== Material to process

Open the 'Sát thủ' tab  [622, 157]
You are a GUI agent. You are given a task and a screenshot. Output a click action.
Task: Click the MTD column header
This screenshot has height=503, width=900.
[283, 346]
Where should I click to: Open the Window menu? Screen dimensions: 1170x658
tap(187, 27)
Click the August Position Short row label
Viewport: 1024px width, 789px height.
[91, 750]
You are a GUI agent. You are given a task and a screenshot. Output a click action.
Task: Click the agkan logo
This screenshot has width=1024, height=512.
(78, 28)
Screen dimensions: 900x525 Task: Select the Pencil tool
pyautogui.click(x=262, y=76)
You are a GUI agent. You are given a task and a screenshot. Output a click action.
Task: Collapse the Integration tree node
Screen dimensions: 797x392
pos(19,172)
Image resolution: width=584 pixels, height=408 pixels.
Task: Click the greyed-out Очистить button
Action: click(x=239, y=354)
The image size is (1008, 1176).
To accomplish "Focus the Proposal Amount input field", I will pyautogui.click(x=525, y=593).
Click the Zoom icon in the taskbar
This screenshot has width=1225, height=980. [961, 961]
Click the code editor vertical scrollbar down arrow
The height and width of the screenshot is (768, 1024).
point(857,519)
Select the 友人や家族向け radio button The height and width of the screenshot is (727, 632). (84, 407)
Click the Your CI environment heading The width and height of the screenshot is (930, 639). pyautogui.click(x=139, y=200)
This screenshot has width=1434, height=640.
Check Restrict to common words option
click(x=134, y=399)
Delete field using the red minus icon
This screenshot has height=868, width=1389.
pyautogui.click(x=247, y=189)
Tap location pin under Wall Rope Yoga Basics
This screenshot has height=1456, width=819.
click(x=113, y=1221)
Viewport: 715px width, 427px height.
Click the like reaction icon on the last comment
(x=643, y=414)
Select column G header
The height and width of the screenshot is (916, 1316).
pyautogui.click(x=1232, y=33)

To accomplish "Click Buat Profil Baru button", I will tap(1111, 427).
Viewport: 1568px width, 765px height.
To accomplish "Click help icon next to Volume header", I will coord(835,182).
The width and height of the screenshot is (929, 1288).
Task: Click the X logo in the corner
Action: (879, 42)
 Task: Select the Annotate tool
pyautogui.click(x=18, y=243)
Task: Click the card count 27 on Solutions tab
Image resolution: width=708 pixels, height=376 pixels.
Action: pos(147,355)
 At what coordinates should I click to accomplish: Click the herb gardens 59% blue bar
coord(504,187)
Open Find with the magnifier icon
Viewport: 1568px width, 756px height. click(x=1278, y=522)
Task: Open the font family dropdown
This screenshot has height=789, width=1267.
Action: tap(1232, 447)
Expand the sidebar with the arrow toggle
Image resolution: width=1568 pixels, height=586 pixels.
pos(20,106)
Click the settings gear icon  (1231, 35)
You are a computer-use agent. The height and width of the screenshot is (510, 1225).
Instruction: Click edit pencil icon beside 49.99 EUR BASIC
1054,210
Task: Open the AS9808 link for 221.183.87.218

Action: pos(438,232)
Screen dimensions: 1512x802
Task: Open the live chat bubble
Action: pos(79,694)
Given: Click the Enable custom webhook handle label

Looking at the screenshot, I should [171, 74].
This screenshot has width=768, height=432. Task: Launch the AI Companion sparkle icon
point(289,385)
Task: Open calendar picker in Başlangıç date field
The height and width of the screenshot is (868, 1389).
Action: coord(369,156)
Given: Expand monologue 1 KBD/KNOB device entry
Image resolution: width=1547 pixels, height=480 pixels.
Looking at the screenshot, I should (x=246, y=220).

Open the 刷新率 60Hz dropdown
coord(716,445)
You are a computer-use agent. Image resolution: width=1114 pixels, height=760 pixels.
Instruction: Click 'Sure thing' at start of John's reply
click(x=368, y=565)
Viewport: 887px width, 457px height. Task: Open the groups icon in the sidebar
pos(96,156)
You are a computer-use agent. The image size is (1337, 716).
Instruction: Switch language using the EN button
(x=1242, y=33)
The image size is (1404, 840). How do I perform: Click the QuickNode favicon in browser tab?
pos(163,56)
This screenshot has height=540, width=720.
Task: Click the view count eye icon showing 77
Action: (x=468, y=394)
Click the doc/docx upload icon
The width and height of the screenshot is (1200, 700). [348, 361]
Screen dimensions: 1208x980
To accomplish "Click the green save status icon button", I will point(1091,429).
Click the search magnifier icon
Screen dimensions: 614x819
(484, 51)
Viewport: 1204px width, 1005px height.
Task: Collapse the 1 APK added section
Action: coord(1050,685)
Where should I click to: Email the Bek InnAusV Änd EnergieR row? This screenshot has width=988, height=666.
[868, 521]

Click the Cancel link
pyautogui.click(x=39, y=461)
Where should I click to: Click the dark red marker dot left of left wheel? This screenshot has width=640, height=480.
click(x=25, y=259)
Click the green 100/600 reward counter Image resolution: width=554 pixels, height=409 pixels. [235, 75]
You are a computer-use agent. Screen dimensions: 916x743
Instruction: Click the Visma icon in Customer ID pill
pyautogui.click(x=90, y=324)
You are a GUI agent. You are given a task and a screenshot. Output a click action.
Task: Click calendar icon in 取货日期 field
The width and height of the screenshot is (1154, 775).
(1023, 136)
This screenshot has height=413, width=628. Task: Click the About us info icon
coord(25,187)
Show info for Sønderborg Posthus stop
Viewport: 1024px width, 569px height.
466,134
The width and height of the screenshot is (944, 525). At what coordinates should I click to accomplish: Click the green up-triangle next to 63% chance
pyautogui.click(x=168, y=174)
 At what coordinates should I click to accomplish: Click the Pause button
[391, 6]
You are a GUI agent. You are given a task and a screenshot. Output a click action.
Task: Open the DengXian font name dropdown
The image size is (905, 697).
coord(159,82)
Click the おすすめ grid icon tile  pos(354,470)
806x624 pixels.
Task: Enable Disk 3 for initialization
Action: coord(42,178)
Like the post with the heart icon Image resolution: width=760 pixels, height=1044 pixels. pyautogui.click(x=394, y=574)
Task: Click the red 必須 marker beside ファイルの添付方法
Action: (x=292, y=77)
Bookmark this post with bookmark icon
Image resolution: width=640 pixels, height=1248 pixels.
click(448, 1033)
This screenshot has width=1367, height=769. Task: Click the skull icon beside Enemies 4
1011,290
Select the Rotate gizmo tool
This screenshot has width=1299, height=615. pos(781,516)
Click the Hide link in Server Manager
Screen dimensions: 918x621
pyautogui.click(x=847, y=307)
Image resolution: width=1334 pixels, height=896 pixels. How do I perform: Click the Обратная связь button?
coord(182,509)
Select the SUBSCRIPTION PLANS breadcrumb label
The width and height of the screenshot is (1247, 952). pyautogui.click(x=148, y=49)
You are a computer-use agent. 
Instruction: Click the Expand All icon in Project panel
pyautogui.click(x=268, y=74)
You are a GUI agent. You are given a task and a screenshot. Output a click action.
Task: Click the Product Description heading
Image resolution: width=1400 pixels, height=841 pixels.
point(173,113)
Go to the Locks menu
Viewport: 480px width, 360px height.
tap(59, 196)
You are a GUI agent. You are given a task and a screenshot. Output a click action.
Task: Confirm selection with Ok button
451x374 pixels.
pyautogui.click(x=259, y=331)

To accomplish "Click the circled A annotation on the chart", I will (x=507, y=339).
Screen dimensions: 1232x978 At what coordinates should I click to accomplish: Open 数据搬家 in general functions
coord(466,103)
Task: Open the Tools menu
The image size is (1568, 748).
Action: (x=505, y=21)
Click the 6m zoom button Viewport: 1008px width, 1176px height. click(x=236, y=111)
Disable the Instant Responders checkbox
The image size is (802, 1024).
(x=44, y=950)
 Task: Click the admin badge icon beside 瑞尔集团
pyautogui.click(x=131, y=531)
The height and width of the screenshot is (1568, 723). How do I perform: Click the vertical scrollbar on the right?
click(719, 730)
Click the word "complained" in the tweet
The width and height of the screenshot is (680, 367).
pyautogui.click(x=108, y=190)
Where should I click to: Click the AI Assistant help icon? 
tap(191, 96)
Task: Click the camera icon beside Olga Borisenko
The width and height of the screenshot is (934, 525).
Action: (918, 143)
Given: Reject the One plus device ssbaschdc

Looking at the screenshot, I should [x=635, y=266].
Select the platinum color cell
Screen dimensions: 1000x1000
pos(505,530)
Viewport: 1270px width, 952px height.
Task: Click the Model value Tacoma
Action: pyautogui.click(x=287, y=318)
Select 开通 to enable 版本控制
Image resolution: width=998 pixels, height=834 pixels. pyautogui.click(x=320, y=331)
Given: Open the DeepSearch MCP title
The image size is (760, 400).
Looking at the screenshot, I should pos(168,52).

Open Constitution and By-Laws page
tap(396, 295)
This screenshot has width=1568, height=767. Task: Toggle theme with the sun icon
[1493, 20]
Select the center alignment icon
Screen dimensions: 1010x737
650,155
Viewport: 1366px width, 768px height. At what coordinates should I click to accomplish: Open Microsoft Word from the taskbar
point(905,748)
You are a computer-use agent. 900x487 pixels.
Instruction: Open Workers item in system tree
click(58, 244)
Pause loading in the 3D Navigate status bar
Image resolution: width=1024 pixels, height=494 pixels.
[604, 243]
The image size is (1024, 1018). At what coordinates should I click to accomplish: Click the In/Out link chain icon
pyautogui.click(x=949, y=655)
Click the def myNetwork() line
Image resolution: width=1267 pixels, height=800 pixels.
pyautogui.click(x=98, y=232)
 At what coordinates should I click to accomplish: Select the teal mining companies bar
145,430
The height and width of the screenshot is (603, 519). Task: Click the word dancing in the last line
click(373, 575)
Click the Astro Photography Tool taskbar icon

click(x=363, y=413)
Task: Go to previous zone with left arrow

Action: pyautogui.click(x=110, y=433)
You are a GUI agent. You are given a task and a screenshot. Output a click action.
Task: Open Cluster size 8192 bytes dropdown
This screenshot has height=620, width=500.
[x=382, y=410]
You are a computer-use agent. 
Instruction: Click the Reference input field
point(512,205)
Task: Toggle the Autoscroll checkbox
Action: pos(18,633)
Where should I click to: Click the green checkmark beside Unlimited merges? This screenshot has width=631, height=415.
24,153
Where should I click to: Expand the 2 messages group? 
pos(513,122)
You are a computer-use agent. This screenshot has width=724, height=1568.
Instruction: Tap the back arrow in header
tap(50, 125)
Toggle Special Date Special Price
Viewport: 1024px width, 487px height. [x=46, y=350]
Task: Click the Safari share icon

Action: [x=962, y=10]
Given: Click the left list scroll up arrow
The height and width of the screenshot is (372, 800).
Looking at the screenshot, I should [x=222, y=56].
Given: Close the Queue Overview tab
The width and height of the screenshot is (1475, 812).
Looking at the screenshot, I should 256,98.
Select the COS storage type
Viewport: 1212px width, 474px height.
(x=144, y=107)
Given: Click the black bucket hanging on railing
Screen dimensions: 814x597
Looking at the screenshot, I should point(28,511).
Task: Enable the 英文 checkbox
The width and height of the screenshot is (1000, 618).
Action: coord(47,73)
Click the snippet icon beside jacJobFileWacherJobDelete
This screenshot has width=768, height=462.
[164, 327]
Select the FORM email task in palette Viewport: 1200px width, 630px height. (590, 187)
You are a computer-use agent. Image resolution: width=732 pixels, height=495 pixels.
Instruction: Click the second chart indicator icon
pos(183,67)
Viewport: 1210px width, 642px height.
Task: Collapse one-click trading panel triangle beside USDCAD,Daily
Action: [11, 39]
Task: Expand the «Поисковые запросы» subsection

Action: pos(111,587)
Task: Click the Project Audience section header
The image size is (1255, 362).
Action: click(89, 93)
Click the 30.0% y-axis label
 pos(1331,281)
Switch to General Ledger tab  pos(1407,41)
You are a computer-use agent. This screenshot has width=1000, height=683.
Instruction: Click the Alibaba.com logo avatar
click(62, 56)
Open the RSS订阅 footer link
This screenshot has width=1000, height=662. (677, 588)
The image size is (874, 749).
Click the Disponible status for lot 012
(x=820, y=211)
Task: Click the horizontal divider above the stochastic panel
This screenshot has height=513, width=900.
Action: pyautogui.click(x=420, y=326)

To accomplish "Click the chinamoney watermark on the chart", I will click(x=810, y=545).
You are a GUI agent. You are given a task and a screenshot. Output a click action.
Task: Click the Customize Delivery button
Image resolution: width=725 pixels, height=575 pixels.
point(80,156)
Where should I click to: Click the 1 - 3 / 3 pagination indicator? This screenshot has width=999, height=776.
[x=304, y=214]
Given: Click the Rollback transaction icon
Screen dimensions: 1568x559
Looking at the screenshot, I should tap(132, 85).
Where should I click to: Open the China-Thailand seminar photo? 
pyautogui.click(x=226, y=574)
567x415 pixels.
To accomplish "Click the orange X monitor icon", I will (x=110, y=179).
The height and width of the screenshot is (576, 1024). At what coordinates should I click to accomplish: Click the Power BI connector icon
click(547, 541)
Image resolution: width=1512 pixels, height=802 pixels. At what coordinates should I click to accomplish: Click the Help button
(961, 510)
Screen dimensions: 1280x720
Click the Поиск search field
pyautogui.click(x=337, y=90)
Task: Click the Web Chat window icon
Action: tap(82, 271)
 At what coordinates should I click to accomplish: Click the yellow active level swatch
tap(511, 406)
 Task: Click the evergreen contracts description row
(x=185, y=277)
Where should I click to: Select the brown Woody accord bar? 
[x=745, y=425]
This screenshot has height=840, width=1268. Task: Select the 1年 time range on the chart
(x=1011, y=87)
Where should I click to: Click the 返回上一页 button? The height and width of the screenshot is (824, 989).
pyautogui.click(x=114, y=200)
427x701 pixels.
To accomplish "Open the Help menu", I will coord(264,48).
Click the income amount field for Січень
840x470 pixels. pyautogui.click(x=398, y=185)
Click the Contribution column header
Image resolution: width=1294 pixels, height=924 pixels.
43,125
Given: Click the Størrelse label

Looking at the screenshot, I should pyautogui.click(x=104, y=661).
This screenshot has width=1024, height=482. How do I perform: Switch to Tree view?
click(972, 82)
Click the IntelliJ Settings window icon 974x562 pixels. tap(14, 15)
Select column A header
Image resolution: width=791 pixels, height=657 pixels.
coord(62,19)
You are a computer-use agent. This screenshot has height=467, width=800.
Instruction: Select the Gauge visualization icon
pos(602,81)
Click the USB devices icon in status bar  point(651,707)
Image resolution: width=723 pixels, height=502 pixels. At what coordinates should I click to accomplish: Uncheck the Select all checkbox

====

• **Work to be completed**
If a line in the entries above contains "calendar", report it.

• **Solution for this task**
Task: Open calendar picker in Başlangıç date field
Task: Click calendar icon in 取货日期 field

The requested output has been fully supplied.